> [ABOUT THIS TASK]:
Output every entry exactly as written.

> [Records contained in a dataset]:

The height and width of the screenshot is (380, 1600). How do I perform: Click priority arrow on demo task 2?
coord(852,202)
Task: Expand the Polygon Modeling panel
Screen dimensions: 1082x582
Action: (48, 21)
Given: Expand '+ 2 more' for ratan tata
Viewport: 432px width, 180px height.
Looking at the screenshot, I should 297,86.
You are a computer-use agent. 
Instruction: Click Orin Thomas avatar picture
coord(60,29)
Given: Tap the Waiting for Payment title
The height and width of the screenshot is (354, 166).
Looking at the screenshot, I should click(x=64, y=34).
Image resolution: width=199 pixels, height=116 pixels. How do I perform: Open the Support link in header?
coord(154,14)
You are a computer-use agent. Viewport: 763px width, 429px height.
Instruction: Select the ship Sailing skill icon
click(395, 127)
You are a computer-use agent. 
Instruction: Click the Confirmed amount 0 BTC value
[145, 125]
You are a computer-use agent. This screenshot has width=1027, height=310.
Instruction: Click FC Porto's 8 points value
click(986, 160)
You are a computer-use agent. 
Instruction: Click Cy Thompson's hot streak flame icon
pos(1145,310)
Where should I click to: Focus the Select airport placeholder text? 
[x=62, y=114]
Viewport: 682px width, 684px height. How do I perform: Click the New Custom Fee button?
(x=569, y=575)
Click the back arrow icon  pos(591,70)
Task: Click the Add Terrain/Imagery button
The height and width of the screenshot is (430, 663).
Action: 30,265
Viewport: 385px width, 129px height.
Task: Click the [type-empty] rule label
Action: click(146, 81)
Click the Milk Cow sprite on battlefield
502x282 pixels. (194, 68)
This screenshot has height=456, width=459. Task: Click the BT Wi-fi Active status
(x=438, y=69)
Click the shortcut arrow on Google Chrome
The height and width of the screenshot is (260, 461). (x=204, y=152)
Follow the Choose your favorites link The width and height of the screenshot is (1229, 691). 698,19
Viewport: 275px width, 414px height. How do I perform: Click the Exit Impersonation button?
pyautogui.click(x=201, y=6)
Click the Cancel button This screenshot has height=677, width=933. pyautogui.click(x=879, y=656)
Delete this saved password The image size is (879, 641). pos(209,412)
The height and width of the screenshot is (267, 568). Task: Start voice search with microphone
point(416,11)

> [ANSWER BOX]:
The height and width of the screenshot is (380, 1600). How do I perform: Click priority arrow on demo task 2?
coord(852,202)
Task: Expand the Polygon Modeling panel
Screen dimensions: 1082x582
Action: (48, 21)
Given: Expand '+ 2 more' for ratan tata
Viewport: 432px width, 180px height.
Looking at the screenshot, I should 297,86.
You are a computer-use agent. 
Instruction: Click Orin Thomas avatar picture
coord(60,29)
Given: Tap the Waiting for Payment title
The height and width of the screenshot is (354, 166).
Looking at the screenshot, I should click(x=64, y=34).
Image resolution: width=199 pixels, height=116 pixels. How do I perform: Open the Support link in header?
coord(154,14)
You are a computer-use agent. Viewport: 763px width, 429px height.
Instruction: Select the ship Sailing skill icon
click(395, 127)
You are a computer-use agent. 
Instruction: Click the Confirmed amount 0 BTC value
[145, 125]
You are a computer-use agent. This screenshot has width=1027, height=310.
Instruction: Click FC Porto's 8 points value
click(986, 160)
You are a computer-use agent. 
Instruction: Click Cy Thompson's hot streak flame icon
pos(1145,310)
Where should I click to: Focus the Select airport placeholder text? 
[x=62, y=114]
Viewport: 682px width, 684px height. How do I perform: Click the New Custom Fee button?
(x=569, y=575)
Click the back arrow icon  pos(591,70)
Task: Click the Add Terrain/Imagery button
The height and width of the screenshot is (430, 663).
Action: 30,265
Viewport: 385px width, 129px height.
Task: Click the [type-empty] rule label
Action: click(146, 81)
Click the Milk Cow sprite on battlefield
502x282 pixels. (194, 68)
This screenshot has height=456, width=459. Task: Click the BT Wi-fi Active status
(x=438, y=69)
Click the shortcut arrow on Google Chrome
The height and width of the screenshot is (260, 461). (x=204, y=152)
Follow the Choose your favorites link The width and height of the screenshot is (1229, 691). 698,19
Viewport: 275px width, 414px height. How do I perform: Click the Exit Impersonation button?
pyautogui.click(x=201, y=6)
Click the Cancel button This screenshot has height=677, width=933. pyautogui.click(x=879, y=656)
Delete this saved password The image size is (879, 641). pos(209,412)
The height and width of the screenshot is (267, 568). Task: Start voice search with microphone
point(416,11)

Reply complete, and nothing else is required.